Although I can’t be home every day enjoying the moment to moment blooming that happens during this magical season, I am grateful that the corporate campus where I work has quite the mini ecosystem. As I leave the building and pass the truck docks, I soon come to a small gathering of pine trees, the majestic holders of their quiet corner. Underneath are pine needles is soft and a deep breath will afford you that earthy dirt smell from these microscopic woods. Further down, past the sections made for stretchers and toners where they keep horizontal bars and wooden stumps, is the opening to the pond walk.
This is where I usually become more alert. As a starving reader who can never have enough time to soak in the words of others in the written form, I taught myself by age 21 to walk and read at the same time. Ok, I realize that this post can very well end up on the Darwinian award pages somewhere on the net, but really, so far, knock on whatever is eco-friendly and handy, I have not tripped and lost my front teeth, my dignity or unintentionally shown my underwear. Nor have I simply tripped. Or walked into walls. There are some clever co-workers who have fun with it and will walk directly toward me, hoping to win that first Noun prize – the first person, place or thing that I ever walk into (besides a bar! Ha ha! Well I AM Irish.) Yes, they are so cute and clever and who can blame them? I’d do it too I suppose. And I realize they are doing nothing more than simply reaching out in their own way to make some sort of contact.
Although walking straight into them full force with a book spine is probably not exactly probably the most pleasant.
I digress.
Whenever I enter Pond Area, my walk becomes the most alive. There are, many times, two of whatever creature is stirring. Two ducks. Two geese. Two turtles basking in the sun. Many tadpoles right now. A handful of birds. But mostly, for me, the presence of a Crow.

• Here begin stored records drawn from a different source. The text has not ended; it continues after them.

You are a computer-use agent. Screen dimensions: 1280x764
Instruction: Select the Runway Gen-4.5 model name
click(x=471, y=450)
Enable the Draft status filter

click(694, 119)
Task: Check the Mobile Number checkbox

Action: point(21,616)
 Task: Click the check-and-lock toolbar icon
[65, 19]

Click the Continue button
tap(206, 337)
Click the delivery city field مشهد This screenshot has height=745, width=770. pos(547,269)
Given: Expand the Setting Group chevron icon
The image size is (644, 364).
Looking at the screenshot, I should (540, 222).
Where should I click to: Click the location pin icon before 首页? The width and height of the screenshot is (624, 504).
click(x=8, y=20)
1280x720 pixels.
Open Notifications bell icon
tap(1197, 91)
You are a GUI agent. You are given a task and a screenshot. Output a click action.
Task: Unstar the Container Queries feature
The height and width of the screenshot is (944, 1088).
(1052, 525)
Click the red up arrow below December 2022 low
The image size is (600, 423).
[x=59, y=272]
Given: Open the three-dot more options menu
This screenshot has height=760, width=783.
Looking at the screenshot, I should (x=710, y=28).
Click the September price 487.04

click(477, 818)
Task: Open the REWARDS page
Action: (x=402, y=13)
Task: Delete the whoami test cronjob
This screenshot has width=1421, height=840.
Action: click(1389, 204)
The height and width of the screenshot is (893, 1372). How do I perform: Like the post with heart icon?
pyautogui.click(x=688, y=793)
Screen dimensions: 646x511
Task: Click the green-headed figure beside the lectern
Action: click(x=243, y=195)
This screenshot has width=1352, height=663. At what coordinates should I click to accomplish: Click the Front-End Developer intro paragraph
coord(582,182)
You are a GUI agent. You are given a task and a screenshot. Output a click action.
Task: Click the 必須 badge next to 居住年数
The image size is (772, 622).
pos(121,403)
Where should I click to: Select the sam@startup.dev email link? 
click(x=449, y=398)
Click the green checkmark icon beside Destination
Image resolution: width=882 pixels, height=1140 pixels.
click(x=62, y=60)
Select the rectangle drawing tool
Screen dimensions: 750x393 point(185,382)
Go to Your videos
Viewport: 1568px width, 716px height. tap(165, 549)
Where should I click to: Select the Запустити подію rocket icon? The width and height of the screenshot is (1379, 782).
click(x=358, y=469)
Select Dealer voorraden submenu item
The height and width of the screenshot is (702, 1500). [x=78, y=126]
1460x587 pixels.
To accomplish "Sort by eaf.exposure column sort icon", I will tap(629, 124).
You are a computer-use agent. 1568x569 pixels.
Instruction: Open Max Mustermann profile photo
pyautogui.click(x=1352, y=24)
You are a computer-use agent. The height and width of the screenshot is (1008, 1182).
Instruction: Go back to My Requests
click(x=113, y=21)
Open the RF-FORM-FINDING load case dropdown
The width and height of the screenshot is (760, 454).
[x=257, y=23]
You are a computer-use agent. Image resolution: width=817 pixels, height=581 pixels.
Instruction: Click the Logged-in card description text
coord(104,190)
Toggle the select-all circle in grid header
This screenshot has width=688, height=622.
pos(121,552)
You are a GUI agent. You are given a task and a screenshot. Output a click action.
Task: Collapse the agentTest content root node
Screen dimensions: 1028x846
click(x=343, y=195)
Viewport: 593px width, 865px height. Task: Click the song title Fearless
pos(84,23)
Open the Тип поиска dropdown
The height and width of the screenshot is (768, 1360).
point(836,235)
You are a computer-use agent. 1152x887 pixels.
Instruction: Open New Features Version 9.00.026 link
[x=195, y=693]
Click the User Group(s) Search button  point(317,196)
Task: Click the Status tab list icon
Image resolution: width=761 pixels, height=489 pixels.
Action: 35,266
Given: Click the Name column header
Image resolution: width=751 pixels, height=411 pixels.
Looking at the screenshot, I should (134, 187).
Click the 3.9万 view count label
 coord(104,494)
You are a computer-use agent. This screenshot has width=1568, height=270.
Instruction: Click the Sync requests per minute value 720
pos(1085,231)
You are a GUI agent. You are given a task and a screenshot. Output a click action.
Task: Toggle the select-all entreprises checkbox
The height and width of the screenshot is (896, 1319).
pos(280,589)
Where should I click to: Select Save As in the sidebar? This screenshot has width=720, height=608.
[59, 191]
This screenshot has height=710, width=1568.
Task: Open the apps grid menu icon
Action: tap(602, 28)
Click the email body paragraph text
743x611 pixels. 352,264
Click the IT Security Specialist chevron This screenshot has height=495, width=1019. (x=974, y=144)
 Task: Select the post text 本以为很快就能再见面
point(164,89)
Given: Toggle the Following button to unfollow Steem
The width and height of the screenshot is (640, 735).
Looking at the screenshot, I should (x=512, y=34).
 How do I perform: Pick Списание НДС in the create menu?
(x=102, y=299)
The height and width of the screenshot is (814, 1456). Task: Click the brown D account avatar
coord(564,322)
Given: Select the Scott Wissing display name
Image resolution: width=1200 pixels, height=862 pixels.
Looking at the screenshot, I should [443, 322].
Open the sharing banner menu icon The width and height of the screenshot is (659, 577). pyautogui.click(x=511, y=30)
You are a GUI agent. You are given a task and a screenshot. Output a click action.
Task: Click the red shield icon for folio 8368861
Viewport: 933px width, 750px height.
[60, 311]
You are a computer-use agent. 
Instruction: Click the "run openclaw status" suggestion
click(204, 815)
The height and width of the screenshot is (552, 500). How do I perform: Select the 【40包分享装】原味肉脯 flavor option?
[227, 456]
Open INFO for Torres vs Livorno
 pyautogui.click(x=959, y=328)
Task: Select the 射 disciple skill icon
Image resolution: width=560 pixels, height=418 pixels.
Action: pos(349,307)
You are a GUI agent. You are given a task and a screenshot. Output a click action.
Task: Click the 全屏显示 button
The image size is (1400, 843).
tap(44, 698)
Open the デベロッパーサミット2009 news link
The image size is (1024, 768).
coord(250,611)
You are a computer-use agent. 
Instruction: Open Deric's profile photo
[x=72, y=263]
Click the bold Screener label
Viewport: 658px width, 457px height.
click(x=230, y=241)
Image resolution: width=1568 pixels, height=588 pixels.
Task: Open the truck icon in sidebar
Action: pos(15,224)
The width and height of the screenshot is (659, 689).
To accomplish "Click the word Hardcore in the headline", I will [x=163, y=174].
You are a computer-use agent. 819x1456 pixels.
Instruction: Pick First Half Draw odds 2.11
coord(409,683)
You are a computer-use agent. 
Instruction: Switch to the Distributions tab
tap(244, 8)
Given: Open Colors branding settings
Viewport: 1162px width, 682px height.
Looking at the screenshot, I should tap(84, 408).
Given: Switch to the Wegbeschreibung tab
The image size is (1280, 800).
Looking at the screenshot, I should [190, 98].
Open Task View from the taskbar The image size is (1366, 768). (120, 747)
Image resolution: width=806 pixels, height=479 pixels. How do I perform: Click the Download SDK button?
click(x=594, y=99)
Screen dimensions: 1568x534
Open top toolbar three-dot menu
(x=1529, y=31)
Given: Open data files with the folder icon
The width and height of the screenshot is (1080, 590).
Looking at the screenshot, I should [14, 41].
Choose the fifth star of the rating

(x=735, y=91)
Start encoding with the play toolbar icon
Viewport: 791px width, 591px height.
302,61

I realize that many folks associate the Crow’s appearance as a negative thing. I happen to love black birds of all types, but the crow is one of them that I look at and wonder to myself if I will ever pet one. Yeah, I’m forty and I said I want to pet one.
Usually, I will see only one at the pond. It might not be there at the moment I walk into the area, but then I have fun and say lightly and sing songy, “Black biiiiiiiiird….”. And then Snow White shows up and tries to kick my ass for nature rights.
What really happens is that within 20 or 30 seconds of my being in the area, a crow will show up or show itself somehow. I’ll be close enough to it so that we are aware of each other. Then I’ll say “Hi.”. Plain and simple. “Hi.”
The crow stays a moment and then flies off. I don’t know why I find this amusing, but I do. And it happens every time I talk my walks at work.
Other times there will be a small club’s worth of deer standing around looking all Gangsta. Deer do look Gangsta in case you didn’t know. If there is one of you and eight of them, it’s not very hard.
I usually stop under a Sycamore tree at the pond and sit, cross legged underneath, put my book down and attempt to meditate for a few minutes. I don’t work for Google or Amazon.com so it isn’t some extended yoga session. It’s literally five minutes at the moment but very peaceful. If you’re worried about looking like some kinda DAMN fool while other co-workers are brisk walking and chatting with their work wives/husbands, then I can’t promise that you’ll escape that feeling doing such a thing at work. I usually wait until it is Off Peak time for mine. I eat at my desk while working so that I can enjoy my alone time with whatever author out with Crow, turtles and Deer and the Gang.
The somewhat amusing thing (and it has to be amusing because you can’t take life too seriously when it isn’t warranted) is the Sign of the Dead memorialized near the pond. A metal sign, posted in the ground like a grave marker with a number of metal plates on it. Some of them are inscribed with those who have worked here and passed on. After those are a good number of shiny, unused metal plates, just waiting for someone to come unscrew one, have it engraved, and put it back on.
I wonder to myself if those people retired first. I don’t know why that is a point of any kind, but the thought of them dying before retirement makes me wonder how much they lived.
And that’s the point of squeezing in walk time. That’s what I want to do. I want to read and walk on Off Peak time. I want to have what communication I can with Crow as it swings by and then flies in the opposite direction, like a game of chase when I say “hi.” I want to feel brave (or alive enough to feel plain stupid) for passing a pack of degenerate deer (you can’t prove that they aren’t) on the same side of the path. And I want to look as though I’m waiting for a local and organic apple to fall off a Sycamore tree while I meditate for a splash in time. It’s about living my truth as much as I can…all the while learning what my own truths are and how they change. Because life is impermanent and it is change in every moment. As the saying goes, You never step into the same river twice.